Wie steht es mit Bildgenerierung?
Brand-Voice-Profile sind für Text. Für visuelle Konsistenz brauchst du ein eigenes Visual-Brand-Profil mit Beispielbildern, Stilbeschreibung, Farbpalette, Bildsprache-Regeln. Tools wie Midjourney oder Flux nutzen das anders: du gibst eher Stilrefenz-Bilder mit, hinterlegst Negativ-Prompts und arbeitest über Style References. Die Konzepte sind verwandt, die Umsetzung unterscheidet sich. Wer Brand-Voice für Text sauber aufgesetzt hat, hat die Logik verstanden und kann das visuelle Pendant in einem zweiten Schritt aufbauen.
Welche KI-Modelle eignen sich am besten für Brand-Voice-Arbeit?
Claude liefert nach unserer Erfahrung die konsistentesten Ergebnisse bei langen Stil-Profilen, weil das Kontextfenster sehr groß ist und das Modell Anweisungen am Anfang des Chats über viele Antworten hinweg ernst nimmt.
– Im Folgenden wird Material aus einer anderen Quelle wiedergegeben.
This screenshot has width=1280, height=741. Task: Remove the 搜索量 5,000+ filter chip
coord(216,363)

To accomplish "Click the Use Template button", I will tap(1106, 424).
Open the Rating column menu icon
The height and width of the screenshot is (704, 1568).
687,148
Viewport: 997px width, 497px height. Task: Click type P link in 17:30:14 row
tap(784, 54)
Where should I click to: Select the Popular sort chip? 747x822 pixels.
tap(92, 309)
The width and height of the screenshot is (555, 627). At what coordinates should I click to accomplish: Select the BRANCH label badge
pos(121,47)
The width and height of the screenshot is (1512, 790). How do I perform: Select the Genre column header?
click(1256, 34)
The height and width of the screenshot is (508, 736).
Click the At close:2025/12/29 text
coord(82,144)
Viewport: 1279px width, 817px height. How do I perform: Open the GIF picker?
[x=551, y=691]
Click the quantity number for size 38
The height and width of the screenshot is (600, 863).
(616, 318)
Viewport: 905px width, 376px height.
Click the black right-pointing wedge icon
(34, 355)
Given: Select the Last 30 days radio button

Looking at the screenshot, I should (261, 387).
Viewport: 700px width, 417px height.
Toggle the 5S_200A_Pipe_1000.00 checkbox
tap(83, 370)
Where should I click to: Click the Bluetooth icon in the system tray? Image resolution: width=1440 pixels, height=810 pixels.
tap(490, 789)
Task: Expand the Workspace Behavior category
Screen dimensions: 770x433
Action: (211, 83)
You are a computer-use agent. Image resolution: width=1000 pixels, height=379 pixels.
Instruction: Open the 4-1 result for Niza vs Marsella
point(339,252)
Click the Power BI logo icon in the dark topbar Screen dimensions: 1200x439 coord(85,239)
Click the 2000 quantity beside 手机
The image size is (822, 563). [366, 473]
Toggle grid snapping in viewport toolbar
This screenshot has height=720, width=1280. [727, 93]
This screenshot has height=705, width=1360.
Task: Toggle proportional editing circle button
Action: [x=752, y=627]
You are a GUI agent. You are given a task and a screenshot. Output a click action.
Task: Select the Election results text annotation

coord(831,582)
ChatGPT mit Custom GPT ist nahezu gleich gut, der Vorteil liegt in der besseren Integration in den Workflow (Knowledge-Files, eigene Icons, Sharing im Team). Microsoft Copilot ist Stand Mai 2026 die schwächste Option, weil die Anweisungsbefolgung über Sessions hinweg unzuverlässig ist. Google Gemini ist im Aufholen, aber bei deutscher Brand-Voice noch nicht auf dem Niveau von Claude oder ChatGPT.